ICSE2022

Demystifying the Dependency Challenge in Kernel Fuzzing

Yu Hao, Hang Zhang, Guoren Li, Xingyun Du, Zhiyun Qian, Ardalan Amiri Sani

15 citations

Abstract

Fuzz testing operating system kernels remains a daunting task to date. One known challenge is that much of the kernel code is locked under specific kernel states and current kernel fuzzers are not effective in exploring such an enormous state space. We refer to this problem as the dependency challenge. Though there are some efforts trying to address the dependency challenge, the prevalence and categorization of dependencies have never been studied.

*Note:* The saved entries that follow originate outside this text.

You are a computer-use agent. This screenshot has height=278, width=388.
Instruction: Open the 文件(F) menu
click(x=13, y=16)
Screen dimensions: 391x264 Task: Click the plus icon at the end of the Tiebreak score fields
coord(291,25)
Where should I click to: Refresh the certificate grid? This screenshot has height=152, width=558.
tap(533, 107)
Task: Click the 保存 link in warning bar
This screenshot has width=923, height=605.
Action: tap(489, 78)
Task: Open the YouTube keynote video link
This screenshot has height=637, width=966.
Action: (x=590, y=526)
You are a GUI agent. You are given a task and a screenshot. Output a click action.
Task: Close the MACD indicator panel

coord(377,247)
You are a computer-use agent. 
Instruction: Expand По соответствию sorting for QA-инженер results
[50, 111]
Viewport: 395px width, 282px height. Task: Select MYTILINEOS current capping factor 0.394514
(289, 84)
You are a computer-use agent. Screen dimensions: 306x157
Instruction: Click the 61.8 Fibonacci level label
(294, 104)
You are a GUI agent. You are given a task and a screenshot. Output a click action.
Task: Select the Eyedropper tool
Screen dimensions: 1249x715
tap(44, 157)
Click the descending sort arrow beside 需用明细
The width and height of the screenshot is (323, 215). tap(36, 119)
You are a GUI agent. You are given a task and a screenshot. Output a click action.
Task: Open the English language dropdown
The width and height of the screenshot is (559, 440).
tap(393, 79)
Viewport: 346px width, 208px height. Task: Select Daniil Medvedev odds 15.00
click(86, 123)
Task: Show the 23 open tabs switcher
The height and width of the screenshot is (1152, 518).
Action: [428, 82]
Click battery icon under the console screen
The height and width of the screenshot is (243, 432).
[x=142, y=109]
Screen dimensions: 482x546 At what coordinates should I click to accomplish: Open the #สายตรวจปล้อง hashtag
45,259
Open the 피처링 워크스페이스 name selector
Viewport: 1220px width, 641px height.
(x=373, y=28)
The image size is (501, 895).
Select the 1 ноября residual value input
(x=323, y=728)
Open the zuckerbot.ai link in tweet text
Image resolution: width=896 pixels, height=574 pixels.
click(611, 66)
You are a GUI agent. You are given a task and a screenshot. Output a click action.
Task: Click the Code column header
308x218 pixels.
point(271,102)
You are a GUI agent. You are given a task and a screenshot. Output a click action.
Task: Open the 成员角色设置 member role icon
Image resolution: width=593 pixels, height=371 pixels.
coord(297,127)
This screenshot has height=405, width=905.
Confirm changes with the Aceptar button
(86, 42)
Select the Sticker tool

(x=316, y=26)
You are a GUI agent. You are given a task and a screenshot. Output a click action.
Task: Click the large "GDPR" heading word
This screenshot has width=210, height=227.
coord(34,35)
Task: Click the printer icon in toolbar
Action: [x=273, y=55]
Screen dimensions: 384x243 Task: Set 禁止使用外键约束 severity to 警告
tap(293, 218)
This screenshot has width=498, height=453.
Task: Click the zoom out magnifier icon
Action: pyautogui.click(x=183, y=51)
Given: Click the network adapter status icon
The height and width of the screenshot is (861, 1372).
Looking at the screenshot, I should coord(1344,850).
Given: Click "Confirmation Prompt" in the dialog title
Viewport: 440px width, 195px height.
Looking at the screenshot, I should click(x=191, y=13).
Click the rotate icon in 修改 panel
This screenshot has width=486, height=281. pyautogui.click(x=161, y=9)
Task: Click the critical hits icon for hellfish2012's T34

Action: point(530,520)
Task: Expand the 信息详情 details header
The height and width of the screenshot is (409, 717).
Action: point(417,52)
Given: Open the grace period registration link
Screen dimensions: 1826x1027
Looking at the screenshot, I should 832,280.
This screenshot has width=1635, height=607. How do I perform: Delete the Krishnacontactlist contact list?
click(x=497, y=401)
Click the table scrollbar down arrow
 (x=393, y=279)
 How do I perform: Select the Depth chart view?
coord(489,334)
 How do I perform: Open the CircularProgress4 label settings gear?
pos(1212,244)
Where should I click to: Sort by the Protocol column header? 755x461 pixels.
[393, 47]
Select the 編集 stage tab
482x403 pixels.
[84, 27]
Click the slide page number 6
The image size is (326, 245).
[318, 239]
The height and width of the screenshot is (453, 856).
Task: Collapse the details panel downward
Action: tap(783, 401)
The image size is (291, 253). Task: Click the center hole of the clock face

Most prior work simply attempted to recover dependencies opportunistically whenever they are relatively easy to recognize. In this paper, we undertake a substantial measurement study to systematically understand the real challenge behind dependencies. To our surprise, we show that even for well-fuzzed kernel modules, unresolved dependencies still account for 59% - 88% of the uncovered branches. Furthermore, we show that the dependency challenge is only a symptom rather than the root cause of failing to achieve more coverage. By distilling and summarizing our findings, we believe the research provides valuable guidance to future research in kernel fuzzing. Finally, we propose a number of novel research directions directly based on the insights gained from the measurement study.